The attack on The North Face reportedly involved a “credential stuffing” technique, where cybercriminals use usernames and passwords obtained from other data breaches to gain unauthorized access to accounts where customers have reused the same credentials.

This method may have exposed some users’ shipping addresses and purchase histories. Affected customers have been advised to change their passwords. This isn’t the first time The North Face’s owner, VF Corporation, has been targeted, with its brand Vans also impacted by a separate cyber attack in December 2023.

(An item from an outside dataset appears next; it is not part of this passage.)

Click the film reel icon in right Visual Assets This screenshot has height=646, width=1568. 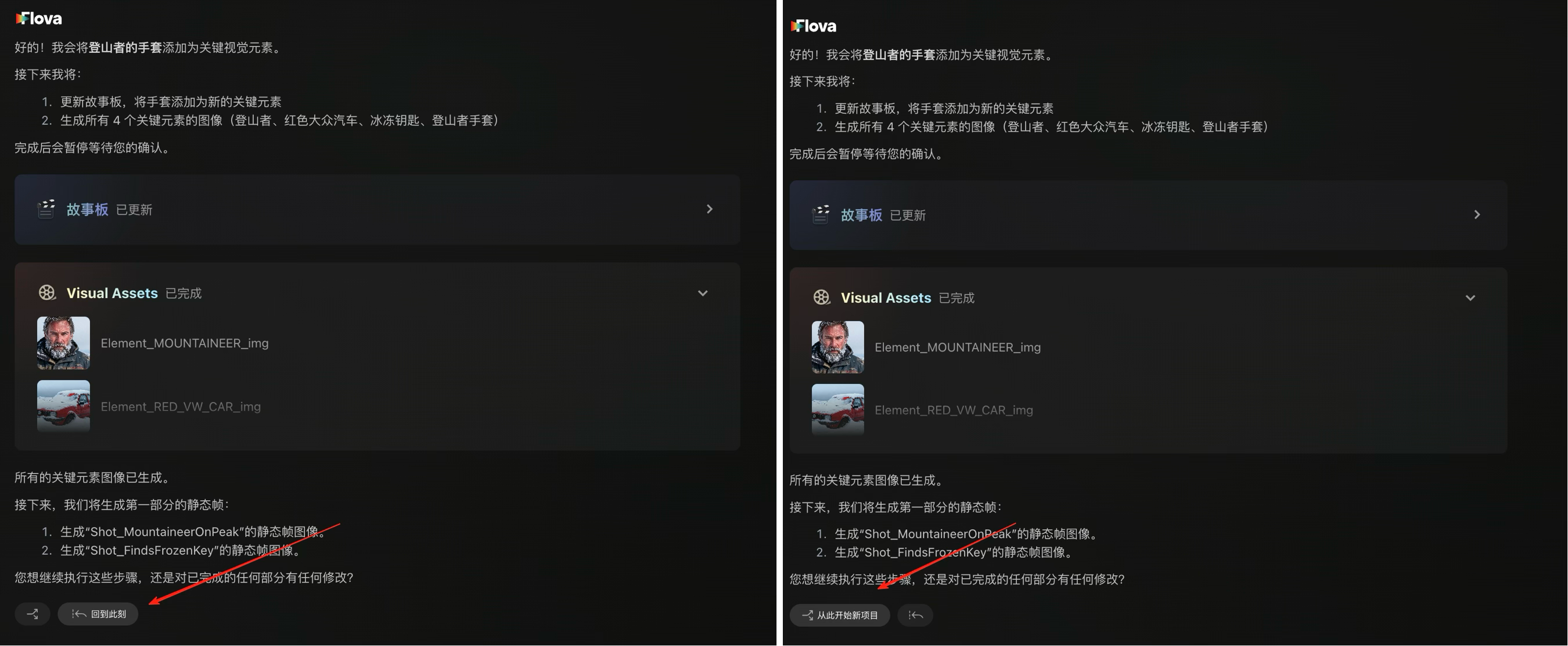click(x=821, y=298)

For Cartier, the breach involved direct access to its system, resulting in “limited client information” being obtained. The luxury brand emphasized that passwords and card details were not accessed, and that it has “contained the issue and further enhanced the protection of our systems and data,” while also reporting the incident to relevant authorities.

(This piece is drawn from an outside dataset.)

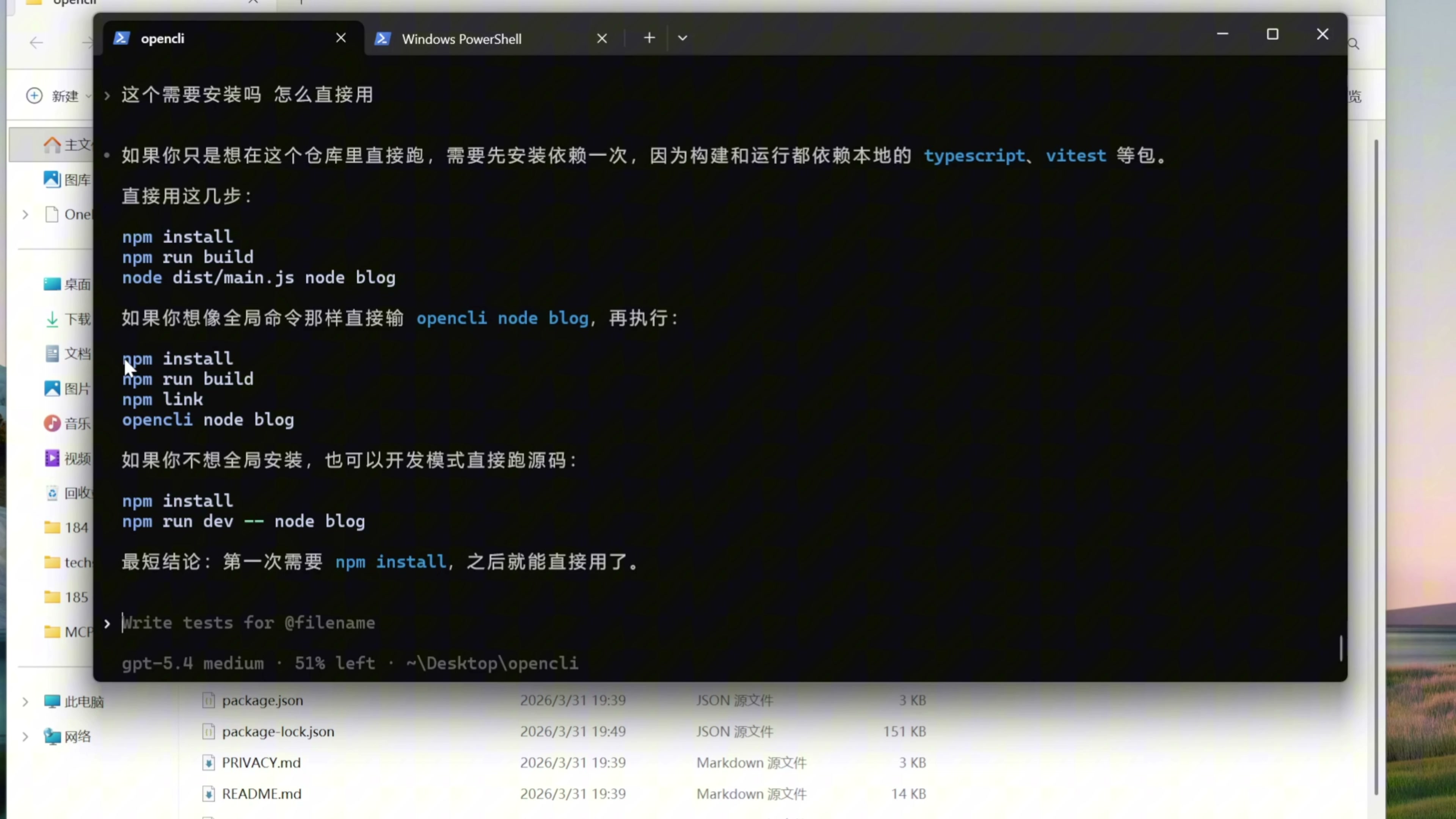Go back with Explorer back arrow
The width and height of the screenshot is (1456, 819).
pos(36,43)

These breaches underscore an intensifying threat landscape for retailers. The recent past has seen a string of high-profile cyberattacks, including Adidas and Victoria’s Secret, which had to take down its US website in May due to a “security incident.”

Closer to home, Marks & Spencer and the Co-op suffered significant operational disruptions in April. M&S, in particular, estimates that the attack will reduce its current year profits by approximately £300 million. On Monday, it revealed its chief executive’s total pay package had grown to £7m.

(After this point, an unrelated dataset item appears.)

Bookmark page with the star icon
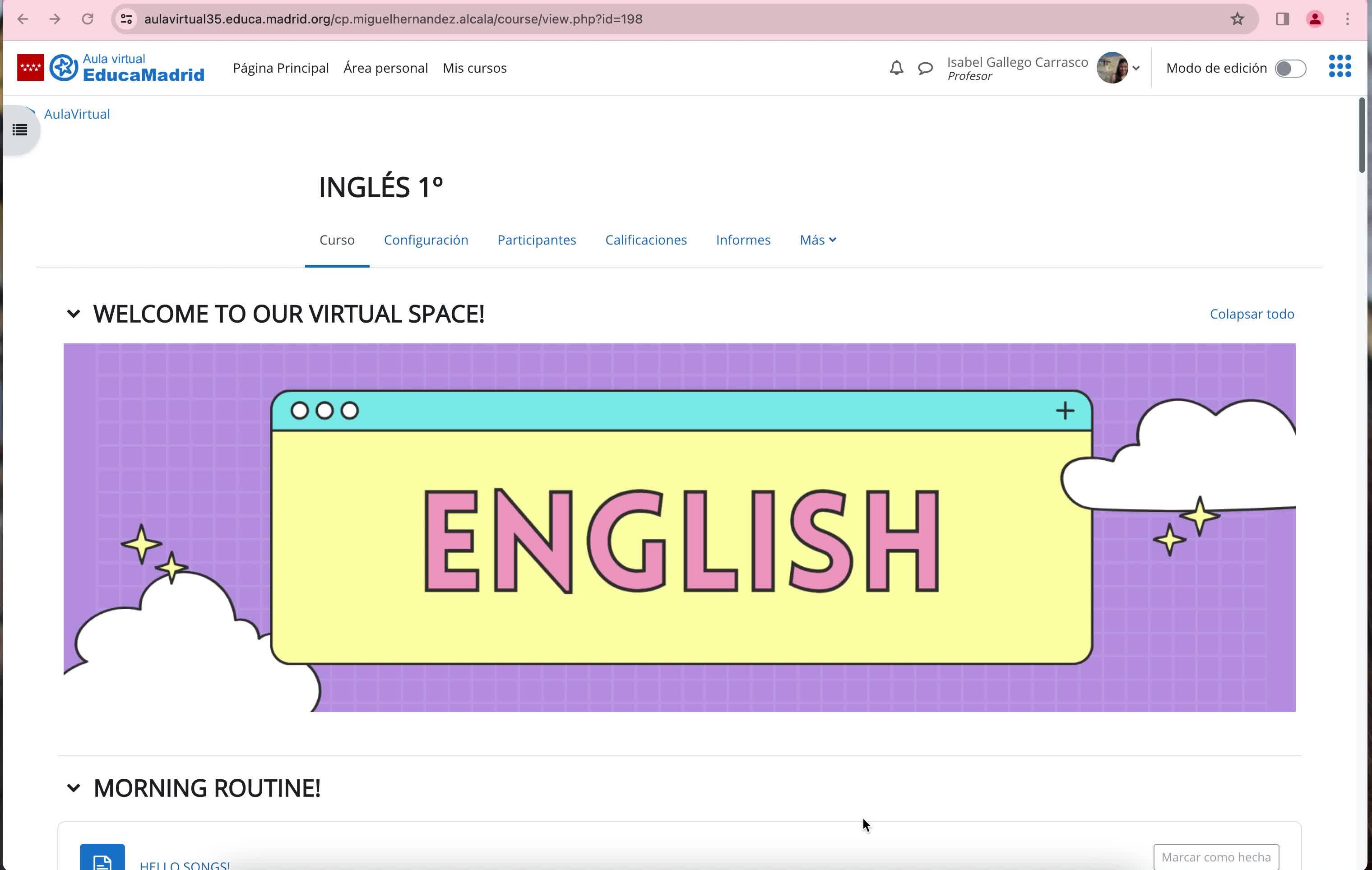The image size is (1372, 870). (1237, 19)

Says Lauren Wills-Dixon, head of data privacy at law firm Gordons:

“These are the latest in a string of high-profile cyber attacks on retail brands, once again highlighting the importance of robust cybersecurity measures in an increasingly digital world.

“Retailers are among the most common targets for cyber attacks because of the large amounts of customer data they hold, and the increased use of technology by the industry to reduce overheads and streamline operations has raised the risk even further.

“In this new world, it’s not ‘if’ but ‘when’ a cyber-attack will happen. It’s absolutely critical that retailers take legal, regulatory and best practice measures to build and maintain cyber resilience.”

Adds Julius Cerniauskas, CEO of web intelligence experts Oxylabs:

“The breaches at Cartier and The North Face send a clear message that no brand is safe from cybercrime, not even the biggest names with the deepest pockets. Attackers are becoming more opportunistic and sophisticated, targeting brands that hold valuable customer data, not just credit card numbers.

“In the case of The North Face, credential stuffing shows how recycled passwords from past breaches continue to fuel new attacks. Cartier’s incident demonstrates how even well-defended systems can be compromised. Whether it’s luxury retail or everyday consumer brands, hackers are finding weak spots and exploiting them fast.

“Retailers must respond with more than apologies. Proactive steps like enforcing multi-factor authentication, tightening access controls, and constantly monitoring for threats are now essential.”

The UK’s National Crime Agency has stated that apprehending the criminals behind these retail cyber attacks is a top priority.